Reliability: Marking vs Judging

Chris Wheadon
The No More Marking Blog
2 min readDec 20, 2016

--

I recently blogged about judging rather than marking GCSE English mock exams. Kieron Bailey, Head of Faculty at Parker E-Act Academy, who asked his Department to judge the long essay question for the AQA GCSE English Literature Paper 1 mock (30 marks) was kind enough to share his data with me.

In my post encouraging schools to judge I suggested that the marking reliability of 24 mark questions was likely to be +/- 6 marks according to the marking reliability research published by Ofqual.

How did the judging of the school compare to what we expect of marking reliability?

The school judged the work of 210 pupils, using 10 judges doing 120 judgements each. In total, therefore, they completed 1,200 judgements, with each script being judged 11 or 12 times. The judgements were done over various sittings, but it would seem that on average each judge took around an hour to complete their 120 judgements.

On completion the Head of Department looked through the results and decided that the best piece of work would be worth 23 marks, and the worst 5 marks. That gives us a range of 18 marks.

The average Standard Error of the True Score was 0.98 logits. The True Score range was -6.54 logits to 5.35 logits, a range of 11.89 logits.

We then transform the true scores to the scaled scores using the following method.

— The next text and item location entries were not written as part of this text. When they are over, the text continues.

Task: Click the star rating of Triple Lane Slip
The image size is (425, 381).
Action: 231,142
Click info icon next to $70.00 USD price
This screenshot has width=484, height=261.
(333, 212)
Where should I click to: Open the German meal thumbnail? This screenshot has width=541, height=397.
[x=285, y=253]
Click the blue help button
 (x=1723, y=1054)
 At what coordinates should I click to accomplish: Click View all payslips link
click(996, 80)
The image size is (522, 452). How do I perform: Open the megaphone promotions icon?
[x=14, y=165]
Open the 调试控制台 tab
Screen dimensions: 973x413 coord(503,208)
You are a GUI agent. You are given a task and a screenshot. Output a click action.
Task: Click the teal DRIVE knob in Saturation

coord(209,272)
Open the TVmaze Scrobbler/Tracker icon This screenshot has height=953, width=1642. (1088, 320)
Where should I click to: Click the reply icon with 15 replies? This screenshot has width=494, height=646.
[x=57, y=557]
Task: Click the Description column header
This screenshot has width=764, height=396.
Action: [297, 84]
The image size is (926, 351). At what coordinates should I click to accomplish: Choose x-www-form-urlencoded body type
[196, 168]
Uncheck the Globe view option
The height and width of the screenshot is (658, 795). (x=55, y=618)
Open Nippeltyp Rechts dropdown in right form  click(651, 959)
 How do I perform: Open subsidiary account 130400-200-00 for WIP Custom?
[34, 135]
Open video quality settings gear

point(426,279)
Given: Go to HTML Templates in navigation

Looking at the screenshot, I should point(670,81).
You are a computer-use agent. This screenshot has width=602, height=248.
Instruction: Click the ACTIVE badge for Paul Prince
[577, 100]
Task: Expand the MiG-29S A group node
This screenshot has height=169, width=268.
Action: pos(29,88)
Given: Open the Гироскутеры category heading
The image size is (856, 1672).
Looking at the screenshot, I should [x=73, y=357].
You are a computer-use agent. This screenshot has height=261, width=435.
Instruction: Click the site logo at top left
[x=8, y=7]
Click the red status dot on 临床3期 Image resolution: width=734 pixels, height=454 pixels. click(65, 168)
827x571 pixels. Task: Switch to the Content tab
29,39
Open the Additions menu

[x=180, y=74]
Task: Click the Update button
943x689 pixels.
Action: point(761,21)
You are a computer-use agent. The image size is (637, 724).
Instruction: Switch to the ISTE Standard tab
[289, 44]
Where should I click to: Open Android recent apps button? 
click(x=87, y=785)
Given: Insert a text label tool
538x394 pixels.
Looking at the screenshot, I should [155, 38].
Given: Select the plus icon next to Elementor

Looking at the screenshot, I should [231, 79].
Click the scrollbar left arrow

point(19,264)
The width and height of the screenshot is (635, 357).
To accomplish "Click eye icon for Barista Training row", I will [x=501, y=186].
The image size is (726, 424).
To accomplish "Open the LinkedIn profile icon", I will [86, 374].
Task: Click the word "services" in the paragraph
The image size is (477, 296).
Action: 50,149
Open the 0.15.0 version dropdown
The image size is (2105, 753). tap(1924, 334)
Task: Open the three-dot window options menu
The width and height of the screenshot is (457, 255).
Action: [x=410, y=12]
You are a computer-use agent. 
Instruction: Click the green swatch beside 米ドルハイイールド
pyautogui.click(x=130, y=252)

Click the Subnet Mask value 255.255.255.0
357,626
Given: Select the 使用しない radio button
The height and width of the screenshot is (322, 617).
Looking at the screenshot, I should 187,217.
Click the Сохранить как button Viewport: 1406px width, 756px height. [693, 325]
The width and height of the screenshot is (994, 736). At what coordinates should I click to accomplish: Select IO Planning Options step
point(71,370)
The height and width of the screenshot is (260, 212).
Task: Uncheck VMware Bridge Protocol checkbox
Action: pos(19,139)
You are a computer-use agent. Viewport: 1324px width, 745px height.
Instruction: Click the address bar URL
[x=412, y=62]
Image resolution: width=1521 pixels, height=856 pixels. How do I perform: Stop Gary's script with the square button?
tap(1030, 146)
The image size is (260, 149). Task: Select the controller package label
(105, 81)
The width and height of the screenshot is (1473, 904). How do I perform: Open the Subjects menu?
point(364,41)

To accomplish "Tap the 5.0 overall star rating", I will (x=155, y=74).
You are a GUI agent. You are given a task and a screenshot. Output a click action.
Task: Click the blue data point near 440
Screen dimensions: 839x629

WANTED RANGE = Range of scaled scores wanted = 18
RANGE = Current range of true scores = 11.89
USCALE = WANTED RANGE / RANGE = 18 / 11.89 = 1.51
SCALED SCORE SE = (True Score SE * USCALE) = 0.98 * 1.51 = 1.49

We can estimate that the judged scores are correct to +/- 1.49 marks.
We would expect traditional marking to be correct to +/- 6 marks.


The judging of this school would certainly seem to have resulted in a more reliable outcome than had they marked the scripts. Had the school done more judgements per script, the reliability of the judging could be even higher still.

--

--